ASCOLI PICENO – La recentissima emergenza maltempo, il riordino delle funzioni provinciali e il nuovo statuto dell’Ente sono state protagoniste della Conferenza Provinciale delle Autonomie svoltasi oggi a palazzo San Filippo e convocata dal Presidente Paolo D’Erasmo per mobilitare i sindaci del Piceno attraverso questo organismo che garantisce il coordinamento e la partecipazione degli Enti su tematiche di comune interesse.

Il Presidente D’Erasmo ha aperto la Conferenza chiedendo al Consigliere Sergio Corradetti di riferire circa il percorso istituzionale di approvazione del nuovo statuto provinciale che ha detto il Consigliere “si intende condividere il più possibile con il territorio e per questo verrà anche seguito da un tavolo tecnico di concertazione con i Comuni”.

Successivamente, su proposta del Presidente della Provincia, i sindaci e gli amministratori presenti all’unanimità hanno sottoscritto un documento unitario per segnalare al Presidente del Consiglio dei Ministri, al Dipartimento di Protezione Civile, ai Ministeri delle Infrastrutture e dei Trasporti, dell’Economia e delle Finanze e dell’Interno, al Prefetto e al Presidente della Regione, lo stato di pericolo per la pubblica incolumità provocato dall’emergenza maltempo nel territorio piceno. Un vero e proprio grido d’allarme da parte degli amministratori che hanno inteso così rappresentare all’unisono l’enorme stato di disagio in cui versa il territorio che, a partire da novembre 2013, è stato ripetutamente colpito negli anni da eventi piovosi, nevosi e mareggiate, aventi la natura di vere e proprie calamità naturali, che hanno inferto ogni volta ferite profonde alle infrastrutture, determinando una situazione generale di grave dissesto idrogeologico con il risultato di strade invase dal fango, parzialmente o completamente franate senza contare i danni agli argini dei corsi d’acqua, che destano allarme anche per l’accumulo di piante e detriti in prossimità dei ponti, con potenziale pericolo per la loro stabilità.

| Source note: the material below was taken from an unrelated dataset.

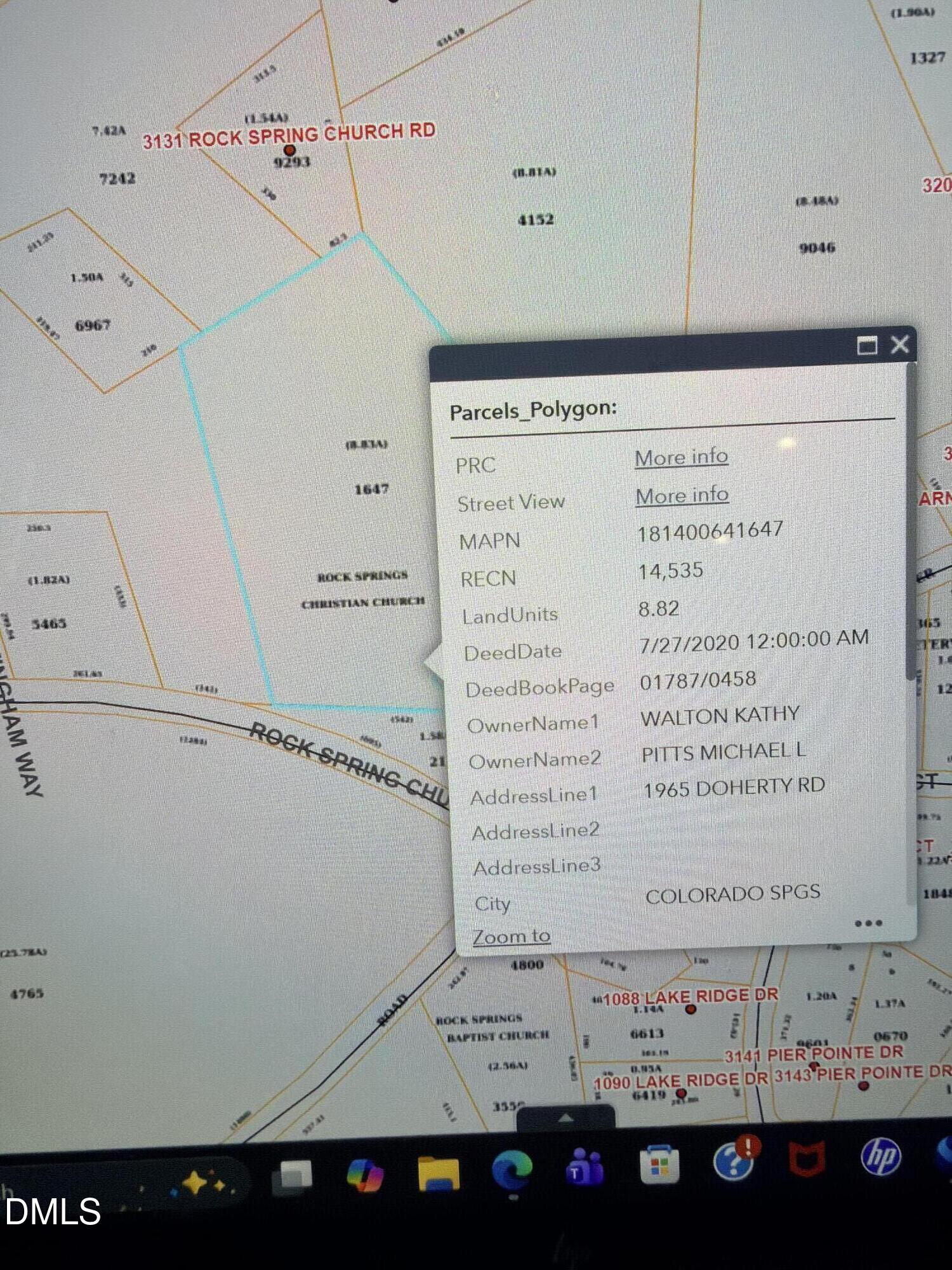This screenshot has width=952, height=1270.
Task: Launch Microsoft Copilot from taskbar
Action: 365,1175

In particolare il nostro territorio è stato colpito, nei giorni 4-5-6 marzo 2015, da eventi calamitosi (piogge alluvionali, precipitazioni nevose, forti venti e mareggiate) che hanno provocato gravi danni alla rete viaria provinciale e comunale, forti fenomeni erosivi sul litorale, danni anche al patrimonio pubblico, alle strutture ed agli impianti produttivi agricoli, industriali e turistici. A cui si aggiungono le gravi difficoltà per i servizi pubblici essenziali come trasporti di linea e scuolabus e di problemi per assicurare la funzionalità e la sicurezza di sottoservizi, come fognature, condotte idriche, metanodotti, linee elettriche, telefoniche e fibra ottica, coinvolti nei dissesti delle strade.

Nel documento approvato da Provincia e Comuni si legge che “le piogge del 4-5-6 marzo hanno aggravato la vulnerabilità del territorio e determinato una situazione fuori controllo della viabilità per cui sia a livello provinciale che comunale, non si è più in grado di garantirne la sicurezza”. Pertanto gli amministratori chiedano dunque “che venga riconosciuto lo stato di emergenza per le piogge del 4-5-6 Marzo u.s. prevedendo l’erogazione del totale degli importi richiesti dalla Provincia e dai Comuni del Piceno”.

Dalle ricognizione richiesta ai Comuni abbiamo quantificato danni complessivi per circa 28 milioni di euro – ha sottolineato il Presidente D’Erasmo – di cui ben 12 milioni e 245 mila euro a carico della sola Provincia. Per questo abbiamo voluto segnalare attraverso un documento formale la gravissima situazione in cui versa il territorio provinciale e lo stesso farà anche la Provincia di Fermo con un’azione congiunta di sensibilizzazione dei vari livelli istituzionali per dare più incisività ed efficacia alle istanze di rispettivi territori”.

Nella segnalazione sottoscritta da sindaci e Provincia si evidenzia che “in difetto del riconoscimento dello stato di emergenza e dell’erogazione delle risorse finanziarie per far fronte agli ingenti danni subiti ” gli amministratori “si vedranno costretti, nei casi di accertato pericolo per la sicurezza dei mezzi e delle persone, a vietare il transito sulla rete viaria di rispettiva competenza, con evidente limitazione delle libertà individuali e ripercussioni sul sistema economico-produttivo e di trasporto pubblico e privato”.